**DATA TO USE**.
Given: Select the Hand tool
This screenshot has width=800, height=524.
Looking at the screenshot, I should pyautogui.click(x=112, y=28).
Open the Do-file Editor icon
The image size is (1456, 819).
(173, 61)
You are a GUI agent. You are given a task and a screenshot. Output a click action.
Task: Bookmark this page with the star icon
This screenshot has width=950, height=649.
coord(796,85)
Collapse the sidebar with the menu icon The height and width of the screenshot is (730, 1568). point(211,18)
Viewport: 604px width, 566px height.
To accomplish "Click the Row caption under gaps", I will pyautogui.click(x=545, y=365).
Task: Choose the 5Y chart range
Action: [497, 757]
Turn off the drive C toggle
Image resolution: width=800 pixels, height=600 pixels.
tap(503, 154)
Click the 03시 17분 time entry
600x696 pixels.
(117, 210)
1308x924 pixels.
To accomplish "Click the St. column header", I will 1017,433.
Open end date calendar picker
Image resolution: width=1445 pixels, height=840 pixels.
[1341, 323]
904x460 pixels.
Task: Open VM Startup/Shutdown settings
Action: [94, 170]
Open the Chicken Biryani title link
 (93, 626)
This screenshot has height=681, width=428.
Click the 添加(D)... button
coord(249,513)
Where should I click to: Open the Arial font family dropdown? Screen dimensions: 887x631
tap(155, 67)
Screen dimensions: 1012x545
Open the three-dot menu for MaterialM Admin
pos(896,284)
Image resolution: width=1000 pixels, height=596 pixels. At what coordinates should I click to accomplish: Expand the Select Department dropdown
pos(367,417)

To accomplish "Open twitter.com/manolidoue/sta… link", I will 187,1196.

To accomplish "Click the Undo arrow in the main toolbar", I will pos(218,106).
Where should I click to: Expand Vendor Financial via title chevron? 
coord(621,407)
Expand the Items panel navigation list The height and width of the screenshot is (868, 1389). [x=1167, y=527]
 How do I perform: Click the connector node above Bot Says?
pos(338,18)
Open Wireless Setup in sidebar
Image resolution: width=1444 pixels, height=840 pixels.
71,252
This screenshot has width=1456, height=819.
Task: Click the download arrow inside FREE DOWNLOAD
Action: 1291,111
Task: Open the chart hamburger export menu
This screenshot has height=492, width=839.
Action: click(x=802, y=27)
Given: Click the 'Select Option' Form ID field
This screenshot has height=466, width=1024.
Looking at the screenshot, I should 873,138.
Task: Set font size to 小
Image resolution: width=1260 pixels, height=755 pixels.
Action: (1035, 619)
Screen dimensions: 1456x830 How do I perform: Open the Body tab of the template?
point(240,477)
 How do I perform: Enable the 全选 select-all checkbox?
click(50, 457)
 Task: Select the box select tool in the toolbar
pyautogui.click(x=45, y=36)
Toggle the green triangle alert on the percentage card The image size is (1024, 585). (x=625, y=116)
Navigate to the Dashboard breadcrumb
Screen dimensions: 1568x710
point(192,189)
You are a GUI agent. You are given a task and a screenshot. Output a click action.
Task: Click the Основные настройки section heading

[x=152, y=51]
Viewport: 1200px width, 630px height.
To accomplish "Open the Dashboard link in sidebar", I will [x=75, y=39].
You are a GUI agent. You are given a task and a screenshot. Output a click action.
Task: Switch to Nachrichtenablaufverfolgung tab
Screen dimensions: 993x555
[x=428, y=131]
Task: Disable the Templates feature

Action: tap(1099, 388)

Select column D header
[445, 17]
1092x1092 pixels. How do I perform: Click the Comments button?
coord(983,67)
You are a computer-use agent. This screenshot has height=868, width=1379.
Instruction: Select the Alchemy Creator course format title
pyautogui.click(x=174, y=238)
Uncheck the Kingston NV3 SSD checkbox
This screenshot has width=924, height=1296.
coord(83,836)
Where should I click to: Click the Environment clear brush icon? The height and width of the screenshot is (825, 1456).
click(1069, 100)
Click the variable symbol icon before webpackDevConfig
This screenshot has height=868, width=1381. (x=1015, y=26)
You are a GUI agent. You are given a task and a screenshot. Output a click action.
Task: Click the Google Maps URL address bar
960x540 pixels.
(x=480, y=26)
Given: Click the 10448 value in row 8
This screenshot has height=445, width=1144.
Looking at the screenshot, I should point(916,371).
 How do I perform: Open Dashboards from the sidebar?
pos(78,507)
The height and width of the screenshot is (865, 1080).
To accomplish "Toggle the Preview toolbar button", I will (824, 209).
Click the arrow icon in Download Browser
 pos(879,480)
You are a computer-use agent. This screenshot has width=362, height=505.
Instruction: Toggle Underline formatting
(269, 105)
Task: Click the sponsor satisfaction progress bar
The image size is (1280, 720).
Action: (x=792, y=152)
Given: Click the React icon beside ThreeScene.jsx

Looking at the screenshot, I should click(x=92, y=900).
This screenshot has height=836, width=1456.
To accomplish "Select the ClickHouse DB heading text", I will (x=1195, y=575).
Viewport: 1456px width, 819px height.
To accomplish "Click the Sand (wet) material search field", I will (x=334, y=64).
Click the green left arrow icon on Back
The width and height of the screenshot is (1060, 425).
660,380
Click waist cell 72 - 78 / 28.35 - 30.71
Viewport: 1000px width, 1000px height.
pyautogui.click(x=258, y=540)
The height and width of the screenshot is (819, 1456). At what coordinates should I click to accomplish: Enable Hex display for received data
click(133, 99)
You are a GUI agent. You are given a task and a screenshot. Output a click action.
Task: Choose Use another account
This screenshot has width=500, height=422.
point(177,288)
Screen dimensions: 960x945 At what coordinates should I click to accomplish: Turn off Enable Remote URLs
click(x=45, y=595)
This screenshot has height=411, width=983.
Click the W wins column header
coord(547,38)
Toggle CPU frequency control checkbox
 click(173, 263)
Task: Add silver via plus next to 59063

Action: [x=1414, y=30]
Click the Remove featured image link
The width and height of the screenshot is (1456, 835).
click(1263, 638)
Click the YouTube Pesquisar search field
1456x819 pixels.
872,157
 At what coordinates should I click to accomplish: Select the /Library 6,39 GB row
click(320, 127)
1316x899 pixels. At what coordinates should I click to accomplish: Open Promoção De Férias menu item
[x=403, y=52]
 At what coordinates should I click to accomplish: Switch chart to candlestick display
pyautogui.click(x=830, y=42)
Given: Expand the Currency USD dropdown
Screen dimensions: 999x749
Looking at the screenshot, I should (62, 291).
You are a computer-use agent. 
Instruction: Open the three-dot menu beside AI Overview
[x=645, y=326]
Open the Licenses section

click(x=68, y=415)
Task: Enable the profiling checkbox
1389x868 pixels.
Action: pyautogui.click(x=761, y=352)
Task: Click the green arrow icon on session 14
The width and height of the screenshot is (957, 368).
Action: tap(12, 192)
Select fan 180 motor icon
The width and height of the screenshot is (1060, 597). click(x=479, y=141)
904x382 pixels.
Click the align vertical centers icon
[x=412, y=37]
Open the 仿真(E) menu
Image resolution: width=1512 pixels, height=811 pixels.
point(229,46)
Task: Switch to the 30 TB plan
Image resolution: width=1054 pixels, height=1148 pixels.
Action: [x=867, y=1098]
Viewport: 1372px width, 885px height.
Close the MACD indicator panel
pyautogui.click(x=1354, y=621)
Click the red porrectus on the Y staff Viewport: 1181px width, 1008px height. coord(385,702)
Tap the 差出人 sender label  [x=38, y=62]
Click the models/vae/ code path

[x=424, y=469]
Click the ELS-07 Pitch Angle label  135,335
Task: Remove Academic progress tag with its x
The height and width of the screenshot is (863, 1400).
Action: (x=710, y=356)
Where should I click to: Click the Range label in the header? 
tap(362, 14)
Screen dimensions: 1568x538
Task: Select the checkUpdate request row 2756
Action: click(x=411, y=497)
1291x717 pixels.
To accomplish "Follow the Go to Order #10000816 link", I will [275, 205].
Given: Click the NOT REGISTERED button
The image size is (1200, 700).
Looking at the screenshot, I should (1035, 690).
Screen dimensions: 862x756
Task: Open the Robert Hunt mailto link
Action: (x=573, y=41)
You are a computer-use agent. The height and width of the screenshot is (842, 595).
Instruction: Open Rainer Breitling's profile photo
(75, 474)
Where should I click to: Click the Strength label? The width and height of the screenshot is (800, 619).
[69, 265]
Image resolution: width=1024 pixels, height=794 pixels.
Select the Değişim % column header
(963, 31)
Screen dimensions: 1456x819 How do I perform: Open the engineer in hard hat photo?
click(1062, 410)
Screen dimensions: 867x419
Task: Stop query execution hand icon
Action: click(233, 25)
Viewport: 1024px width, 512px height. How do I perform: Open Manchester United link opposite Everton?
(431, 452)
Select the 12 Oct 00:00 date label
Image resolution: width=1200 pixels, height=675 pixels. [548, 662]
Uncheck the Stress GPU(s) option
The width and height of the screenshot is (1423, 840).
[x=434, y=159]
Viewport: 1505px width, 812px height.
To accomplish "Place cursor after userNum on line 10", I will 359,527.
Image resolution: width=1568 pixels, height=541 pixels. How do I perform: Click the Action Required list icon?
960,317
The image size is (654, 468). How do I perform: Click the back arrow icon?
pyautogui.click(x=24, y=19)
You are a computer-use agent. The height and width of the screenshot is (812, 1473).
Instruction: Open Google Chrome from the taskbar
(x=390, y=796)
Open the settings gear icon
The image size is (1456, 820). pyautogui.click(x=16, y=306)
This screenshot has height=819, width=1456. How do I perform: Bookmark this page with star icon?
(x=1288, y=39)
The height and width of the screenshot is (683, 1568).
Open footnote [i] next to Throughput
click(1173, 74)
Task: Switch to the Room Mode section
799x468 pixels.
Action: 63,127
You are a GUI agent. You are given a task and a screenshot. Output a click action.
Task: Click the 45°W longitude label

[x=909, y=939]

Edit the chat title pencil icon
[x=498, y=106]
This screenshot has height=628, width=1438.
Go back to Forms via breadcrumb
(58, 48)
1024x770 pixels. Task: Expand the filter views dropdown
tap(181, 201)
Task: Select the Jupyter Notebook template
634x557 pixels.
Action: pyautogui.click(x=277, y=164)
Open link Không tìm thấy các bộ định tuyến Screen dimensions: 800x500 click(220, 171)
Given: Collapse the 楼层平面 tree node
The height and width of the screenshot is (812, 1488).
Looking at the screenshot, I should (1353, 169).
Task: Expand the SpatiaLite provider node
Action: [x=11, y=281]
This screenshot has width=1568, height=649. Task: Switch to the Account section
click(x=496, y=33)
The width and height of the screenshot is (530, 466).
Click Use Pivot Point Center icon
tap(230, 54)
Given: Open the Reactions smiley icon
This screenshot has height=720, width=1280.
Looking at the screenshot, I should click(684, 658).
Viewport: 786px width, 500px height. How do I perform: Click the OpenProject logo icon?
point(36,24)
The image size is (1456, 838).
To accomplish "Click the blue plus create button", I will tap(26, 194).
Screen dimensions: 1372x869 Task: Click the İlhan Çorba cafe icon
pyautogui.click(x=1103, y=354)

**GOAL**.
Reproduce the data from the line with "Task: Click the sponsor" up to and including the line with "Looking at the screenshot, I should click(x=92, y=900).", substituting "engagement" for "satisfaction" and keeping everything else the same.

**RESPONSE TO THIS TASK**.
Task: Click the sponsor engagement progress bar
The image size is (1280, 720).
Action: (x=792, y=152)
Given: Click the React icon beside ThreeScene.jsx

Looking at the screenshot, I should click(x=92, y=900).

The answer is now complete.